Иногда в Рукописном отделе устраивались небольшие чаепития, устраивались они обычно в задней комнате, так называемой греческой. Там читались различного рода сатирические стихи, а мне однажды был даже подарен целый небольшой сборничек, остававшийся в моей библиотеке, где меня всячески вышучивали как подьячего Мишку Тихомирова. Отношения между сотрудниками были хорошие.
Из сотрудников, кроме названных выше, мне запомнился один. Это был молодой человек Кирилл Михайлович Асафов, точно так же взятый по знакомству в отдел, но работавший вяло.

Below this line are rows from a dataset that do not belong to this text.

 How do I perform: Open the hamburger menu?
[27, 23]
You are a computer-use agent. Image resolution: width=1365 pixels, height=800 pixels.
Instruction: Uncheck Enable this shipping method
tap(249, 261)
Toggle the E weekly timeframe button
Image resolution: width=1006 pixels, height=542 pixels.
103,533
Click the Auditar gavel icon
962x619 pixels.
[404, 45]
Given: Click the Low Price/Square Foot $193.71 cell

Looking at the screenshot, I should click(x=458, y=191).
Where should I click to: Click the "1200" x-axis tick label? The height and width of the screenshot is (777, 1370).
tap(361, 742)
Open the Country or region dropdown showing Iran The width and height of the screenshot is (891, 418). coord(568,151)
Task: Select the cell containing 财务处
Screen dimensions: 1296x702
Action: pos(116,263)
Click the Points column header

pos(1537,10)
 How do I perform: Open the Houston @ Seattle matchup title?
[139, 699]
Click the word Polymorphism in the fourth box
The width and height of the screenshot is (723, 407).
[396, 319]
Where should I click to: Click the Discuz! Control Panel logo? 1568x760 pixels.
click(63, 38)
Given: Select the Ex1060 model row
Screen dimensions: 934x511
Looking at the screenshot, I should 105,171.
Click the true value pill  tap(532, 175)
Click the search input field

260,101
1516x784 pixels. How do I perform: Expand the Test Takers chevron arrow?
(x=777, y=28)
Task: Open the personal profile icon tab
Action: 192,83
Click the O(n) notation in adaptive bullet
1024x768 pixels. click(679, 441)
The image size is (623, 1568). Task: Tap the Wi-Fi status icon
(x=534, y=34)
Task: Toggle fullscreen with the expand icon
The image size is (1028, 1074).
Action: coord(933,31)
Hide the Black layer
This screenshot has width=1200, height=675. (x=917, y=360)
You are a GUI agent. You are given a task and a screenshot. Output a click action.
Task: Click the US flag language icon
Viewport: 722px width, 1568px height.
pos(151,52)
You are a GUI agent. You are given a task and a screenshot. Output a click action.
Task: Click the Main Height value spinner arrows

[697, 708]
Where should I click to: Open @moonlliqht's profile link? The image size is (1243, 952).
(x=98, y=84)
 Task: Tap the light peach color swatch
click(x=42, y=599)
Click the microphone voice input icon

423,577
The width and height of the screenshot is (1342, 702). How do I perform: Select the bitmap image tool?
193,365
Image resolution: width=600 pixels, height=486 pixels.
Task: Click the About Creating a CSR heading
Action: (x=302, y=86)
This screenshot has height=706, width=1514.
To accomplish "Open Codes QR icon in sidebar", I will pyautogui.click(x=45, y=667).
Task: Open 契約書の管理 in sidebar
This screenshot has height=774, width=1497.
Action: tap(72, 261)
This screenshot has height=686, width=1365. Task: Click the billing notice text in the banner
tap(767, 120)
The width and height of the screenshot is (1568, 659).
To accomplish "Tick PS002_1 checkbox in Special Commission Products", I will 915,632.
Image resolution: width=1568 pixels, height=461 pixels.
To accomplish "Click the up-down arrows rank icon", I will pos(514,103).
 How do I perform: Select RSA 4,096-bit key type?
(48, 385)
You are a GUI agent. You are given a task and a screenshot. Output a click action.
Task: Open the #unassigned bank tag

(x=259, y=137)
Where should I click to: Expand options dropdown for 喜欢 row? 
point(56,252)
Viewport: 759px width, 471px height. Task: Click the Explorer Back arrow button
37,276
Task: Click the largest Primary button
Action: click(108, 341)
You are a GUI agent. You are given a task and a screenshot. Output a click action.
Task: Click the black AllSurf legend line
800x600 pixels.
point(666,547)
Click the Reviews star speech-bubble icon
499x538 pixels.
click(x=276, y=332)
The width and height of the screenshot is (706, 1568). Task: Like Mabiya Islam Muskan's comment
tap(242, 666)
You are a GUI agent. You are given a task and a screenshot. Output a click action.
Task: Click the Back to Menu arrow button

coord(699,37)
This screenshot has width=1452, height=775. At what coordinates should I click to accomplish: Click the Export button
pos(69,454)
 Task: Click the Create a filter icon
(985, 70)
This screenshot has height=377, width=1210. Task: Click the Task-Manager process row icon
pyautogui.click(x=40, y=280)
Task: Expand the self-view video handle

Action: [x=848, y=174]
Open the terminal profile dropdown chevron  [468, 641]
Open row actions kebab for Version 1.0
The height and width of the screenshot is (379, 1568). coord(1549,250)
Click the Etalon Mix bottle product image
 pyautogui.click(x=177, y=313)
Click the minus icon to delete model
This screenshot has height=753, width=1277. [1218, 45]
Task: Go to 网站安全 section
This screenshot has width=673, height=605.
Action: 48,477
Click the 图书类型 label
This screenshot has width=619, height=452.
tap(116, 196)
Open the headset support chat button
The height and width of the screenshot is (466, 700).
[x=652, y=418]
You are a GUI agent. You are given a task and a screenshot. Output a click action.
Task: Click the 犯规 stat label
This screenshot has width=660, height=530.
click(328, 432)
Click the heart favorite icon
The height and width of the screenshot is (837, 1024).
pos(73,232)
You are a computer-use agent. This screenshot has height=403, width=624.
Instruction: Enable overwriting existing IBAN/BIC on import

Человек этот был божественный и смирный. Вместе с ним мы изучали записи в старопечатных книгах, изданные потом в «Археографическом ежегоднике».[1157]
Теперь смешно сказать, да и странно как—то, что я в те годы отличался необыкновенной гибкостью и подвижностью. Я мог придерживаться одной рукой и ногой за кончик шкафа, балансировать на самом верху и доставать книги, что никто другой в Отделе не в состоянии был сделать. В свое время в училище силачи любили меня поднимать на одной руке кверху и держать на ладони.
Асафов несколько смущался моим ироническим отношением к книгам, которые я любил, но которые, зная его божественные вкусы, называл смущающими терминами. Так, евангелие учительное, отличавшееся большими размерами, я называл евангелием мучительным, евангелие толковое называл евангелием бестолковым и пр. Впрочем, Кирилл Михайлович не сердился на меня. Это был поистине хороший человек, рано умерший и оставивший вдову и двух детей.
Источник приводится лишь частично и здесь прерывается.